### RECORDS TO PROCESS

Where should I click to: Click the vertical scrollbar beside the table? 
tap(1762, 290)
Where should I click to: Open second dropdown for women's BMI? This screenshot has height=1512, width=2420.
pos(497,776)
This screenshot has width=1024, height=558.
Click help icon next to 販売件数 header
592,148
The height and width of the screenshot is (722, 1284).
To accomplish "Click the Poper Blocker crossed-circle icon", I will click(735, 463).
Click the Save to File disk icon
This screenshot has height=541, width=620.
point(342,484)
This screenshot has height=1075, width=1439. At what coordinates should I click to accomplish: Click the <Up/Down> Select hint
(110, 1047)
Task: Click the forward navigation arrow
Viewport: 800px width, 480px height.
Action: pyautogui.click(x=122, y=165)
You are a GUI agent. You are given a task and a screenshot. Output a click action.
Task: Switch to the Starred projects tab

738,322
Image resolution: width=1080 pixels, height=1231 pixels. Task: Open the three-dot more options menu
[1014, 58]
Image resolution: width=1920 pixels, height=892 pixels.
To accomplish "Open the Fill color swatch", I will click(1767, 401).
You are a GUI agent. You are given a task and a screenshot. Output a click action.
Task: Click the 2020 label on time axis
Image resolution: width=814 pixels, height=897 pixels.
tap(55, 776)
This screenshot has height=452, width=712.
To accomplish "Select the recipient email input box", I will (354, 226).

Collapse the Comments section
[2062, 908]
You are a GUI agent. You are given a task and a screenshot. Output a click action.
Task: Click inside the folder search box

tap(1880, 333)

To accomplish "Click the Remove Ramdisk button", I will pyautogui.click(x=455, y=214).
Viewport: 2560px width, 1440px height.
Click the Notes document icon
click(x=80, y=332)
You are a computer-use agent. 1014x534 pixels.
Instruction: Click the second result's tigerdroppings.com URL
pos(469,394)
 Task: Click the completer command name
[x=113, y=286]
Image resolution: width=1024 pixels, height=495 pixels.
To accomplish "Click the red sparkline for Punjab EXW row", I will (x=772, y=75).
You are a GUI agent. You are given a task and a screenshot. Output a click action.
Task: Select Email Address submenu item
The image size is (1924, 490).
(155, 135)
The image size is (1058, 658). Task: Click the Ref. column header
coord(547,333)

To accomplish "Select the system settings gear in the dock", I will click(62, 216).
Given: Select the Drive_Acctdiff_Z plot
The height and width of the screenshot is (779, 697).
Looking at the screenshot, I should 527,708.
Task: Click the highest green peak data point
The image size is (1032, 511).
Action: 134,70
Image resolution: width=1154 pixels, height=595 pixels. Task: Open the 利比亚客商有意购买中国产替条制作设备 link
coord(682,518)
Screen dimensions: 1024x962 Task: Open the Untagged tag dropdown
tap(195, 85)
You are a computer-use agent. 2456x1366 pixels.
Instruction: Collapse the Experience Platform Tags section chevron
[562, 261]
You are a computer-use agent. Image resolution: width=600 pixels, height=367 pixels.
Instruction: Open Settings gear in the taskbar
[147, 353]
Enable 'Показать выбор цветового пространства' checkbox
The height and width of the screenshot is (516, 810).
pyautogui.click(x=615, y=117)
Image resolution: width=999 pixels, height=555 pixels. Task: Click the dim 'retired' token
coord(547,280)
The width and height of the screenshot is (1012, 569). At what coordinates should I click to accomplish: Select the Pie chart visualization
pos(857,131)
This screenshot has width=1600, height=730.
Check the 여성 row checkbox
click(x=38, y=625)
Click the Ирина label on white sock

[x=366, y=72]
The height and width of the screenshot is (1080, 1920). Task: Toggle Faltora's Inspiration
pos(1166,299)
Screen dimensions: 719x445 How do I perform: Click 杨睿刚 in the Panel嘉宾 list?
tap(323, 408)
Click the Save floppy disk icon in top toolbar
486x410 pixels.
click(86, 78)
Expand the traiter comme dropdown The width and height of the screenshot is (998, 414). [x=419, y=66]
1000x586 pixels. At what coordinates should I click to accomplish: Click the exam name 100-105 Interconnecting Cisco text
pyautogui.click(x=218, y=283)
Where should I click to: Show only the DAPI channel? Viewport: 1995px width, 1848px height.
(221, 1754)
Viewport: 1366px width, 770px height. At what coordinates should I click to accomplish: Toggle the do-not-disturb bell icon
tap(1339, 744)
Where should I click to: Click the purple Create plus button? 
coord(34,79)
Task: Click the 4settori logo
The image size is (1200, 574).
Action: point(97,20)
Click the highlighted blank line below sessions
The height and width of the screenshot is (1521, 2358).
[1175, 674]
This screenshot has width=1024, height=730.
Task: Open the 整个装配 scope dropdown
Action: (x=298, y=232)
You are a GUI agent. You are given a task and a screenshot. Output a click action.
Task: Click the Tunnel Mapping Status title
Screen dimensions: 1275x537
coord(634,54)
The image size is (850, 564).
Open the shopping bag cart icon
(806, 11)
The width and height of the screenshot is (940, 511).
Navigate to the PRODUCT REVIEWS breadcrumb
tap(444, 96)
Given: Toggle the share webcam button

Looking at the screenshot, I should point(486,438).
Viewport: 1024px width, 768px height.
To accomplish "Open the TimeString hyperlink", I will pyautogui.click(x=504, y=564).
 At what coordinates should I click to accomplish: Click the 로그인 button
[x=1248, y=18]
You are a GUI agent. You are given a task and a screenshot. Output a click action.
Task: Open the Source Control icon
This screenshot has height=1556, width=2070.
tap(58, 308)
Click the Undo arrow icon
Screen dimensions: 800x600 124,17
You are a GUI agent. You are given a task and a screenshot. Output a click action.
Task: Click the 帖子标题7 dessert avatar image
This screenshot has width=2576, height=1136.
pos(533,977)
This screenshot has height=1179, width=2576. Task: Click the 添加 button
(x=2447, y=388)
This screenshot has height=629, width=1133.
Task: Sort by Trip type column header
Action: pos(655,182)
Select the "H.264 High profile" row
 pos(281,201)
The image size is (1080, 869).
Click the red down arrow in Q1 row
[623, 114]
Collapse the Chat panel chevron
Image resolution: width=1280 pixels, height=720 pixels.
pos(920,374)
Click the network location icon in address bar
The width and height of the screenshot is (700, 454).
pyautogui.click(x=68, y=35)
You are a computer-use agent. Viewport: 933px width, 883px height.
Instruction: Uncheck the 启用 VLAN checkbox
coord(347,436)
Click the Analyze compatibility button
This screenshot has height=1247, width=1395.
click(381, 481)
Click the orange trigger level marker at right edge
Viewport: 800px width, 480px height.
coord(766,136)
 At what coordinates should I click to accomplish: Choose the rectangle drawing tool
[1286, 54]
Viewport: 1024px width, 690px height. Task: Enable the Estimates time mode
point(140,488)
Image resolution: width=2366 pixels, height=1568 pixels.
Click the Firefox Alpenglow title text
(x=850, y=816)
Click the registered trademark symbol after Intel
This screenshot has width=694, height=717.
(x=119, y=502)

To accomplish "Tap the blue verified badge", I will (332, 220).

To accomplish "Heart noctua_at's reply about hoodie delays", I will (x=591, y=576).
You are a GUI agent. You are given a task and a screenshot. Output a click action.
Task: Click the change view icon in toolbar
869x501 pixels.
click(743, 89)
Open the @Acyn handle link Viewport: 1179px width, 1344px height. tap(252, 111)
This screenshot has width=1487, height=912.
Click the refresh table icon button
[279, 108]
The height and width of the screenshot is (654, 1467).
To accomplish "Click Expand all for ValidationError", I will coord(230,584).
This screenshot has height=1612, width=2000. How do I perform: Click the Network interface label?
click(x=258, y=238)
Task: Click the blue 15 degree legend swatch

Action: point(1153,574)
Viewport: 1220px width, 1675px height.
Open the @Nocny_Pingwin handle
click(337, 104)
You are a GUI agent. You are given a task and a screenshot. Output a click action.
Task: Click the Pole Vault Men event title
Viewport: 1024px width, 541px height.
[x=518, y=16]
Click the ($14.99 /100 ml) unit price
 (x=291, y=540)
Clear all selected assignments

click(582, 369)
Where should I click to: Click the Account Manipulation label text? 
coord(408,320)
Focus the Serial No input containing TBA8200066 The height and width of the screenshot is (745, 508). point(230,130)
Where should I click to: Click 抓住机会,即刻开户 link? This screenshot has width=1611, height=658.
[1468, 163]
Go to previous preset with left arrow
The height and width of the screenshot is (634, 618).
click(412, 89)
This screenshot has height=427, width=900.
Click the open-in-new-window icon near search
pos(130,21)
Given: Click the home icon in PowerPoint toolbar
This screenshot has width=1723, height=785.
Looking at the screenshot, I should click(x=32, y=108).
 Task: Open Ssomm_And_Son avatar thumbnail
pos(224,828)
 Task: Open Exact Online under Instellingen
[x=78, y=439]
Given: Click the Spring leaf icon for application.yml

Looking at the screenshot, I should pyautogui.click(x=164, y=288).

### WHAT THE EXERCISE ASKS
Copy the records verbatim from the line with "Click the Undo arrow icon" to the line with "pos(281,201)", including both of those lines.

### TASK RESULT
Click the Undo arrow icon
Screen dimensions: 800x600 124,17
You are a GUI agent. You are given a task and a screenshot. Output a click action.
Task: Click the 帖子标题7 dessert avatar image
This screenshot has width=2576, height=1136.
pos(533,977)
This screenshot has height=1179, width=2576. Task: Click the 添加 button
(x=2447, y=388)
This screenshot has height=629, width=1133.
Task: Sort by Trip type column header
Action: pos(655,182)
Select the "H.264 High profile" row
 pos(281,201)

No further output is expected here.